Public Service Health Care Plan Relief Provision

If you joined the PSHCP as a retired member, you may be eligible for the PSHCP Relief Provision.

The Relief Provision has been extended to include members who retire between April 1, 2015, and March 31, 2025. This means that if a member retires before March 31, 2025, they may be eligible for reduced contribution rates at the 25:75 (Retired member: Employer) cost-sharing ratio, provided they meet the following criteria:

  • In receipt of a Guaranteed Income Supplement (GIS) benefit; or
  • Has a net or combined net income lower than the GIS threshold

To apply, complete a PSHCP Relief Provision Application Form and return it to your pension office or the Pension Centre. For the most current GIS threshold amounts, visit the Service Canada website.

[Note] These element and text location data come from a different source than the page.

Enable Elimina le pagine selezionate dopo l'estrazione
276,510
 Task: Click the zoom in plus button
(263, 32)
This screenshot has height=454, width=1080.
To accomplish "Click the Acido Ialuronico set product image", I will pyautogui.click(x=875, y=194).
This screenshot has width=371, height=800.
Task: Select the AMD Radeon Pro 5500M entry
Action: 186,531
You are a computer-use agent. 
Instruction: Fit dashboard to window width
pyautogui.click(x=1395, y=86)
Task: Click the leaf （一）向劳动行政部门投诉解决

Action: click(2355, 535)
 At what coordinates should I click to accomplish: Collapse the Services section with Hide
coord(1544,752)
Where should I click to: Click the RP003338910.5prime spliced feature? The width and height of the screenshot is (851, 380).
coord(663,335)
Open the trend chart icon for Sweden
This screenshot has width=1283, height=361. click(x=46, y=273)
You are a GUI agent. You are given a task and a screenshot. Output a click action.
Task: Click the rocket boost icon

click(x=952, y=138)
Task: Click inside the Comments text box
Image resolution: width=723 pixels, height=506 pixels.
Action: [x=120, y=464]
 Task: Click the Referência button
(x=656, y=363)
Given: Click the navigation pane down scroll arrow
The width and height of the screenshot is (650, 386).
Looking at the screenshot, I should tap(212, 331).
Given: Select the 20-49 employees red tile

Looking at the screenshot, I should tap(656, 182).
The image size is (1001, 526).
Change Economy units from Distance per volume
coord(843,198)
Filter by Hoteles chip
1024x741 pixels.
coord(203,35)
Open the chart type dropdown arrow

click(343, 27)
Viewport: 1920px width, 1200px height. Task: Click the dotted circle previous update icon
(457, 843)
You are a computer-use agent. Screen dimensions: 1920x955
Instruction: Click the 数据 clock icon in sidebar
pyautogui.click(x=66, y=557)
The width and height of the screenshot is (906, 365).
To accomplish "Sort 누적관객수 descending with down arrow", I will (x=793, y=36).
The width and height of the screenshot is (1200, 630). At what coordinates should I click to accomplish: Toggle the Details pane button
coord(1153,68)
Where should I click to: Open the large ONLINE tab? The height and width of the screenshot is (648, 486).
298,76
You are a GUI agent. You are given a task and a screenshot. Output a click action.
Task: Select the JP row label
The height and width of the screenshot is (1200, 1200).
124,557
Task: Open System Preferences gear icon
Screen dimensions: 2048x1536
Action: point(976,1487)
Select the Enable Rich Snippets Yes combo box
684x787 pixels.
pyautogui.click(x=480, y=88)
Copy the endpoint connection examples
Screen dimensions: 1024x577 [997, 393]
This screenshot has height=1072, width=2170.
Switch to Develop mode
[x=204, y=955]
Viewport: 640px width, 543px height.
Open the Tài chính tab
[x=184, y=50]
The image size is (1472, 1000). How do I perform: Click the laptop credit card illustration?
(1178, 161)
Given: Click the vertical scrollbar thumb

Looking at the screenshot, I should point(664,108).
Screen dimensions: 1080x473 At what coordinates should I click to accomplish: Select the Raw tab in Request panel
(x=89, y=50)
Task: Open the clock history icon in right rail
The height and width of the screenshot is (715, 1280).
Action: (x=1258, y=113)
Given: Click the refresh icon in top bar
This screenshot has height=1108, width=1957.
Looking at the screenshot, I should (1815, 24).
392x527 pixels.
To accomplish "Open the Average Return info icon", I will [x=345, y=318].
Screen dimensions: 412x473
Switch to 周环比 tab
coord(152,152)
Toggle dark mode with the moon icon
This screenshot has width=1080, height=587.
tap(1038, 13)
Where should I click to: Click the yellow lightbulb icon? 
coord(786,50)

If you are approved for the relief provision, it will be applied on the first day of the second month after the Pension Centre receives your completed application form.

You and your employer share the cost of the Extended Health Provision and Hospital Level I coverage under the Hospital Provision. If you choose Hospital Level II or III coverage, you are responsible for 100% of the additional expense for this coverage.

Coverage ends automatically

  • When a member and/or dependant ceases to be eligible.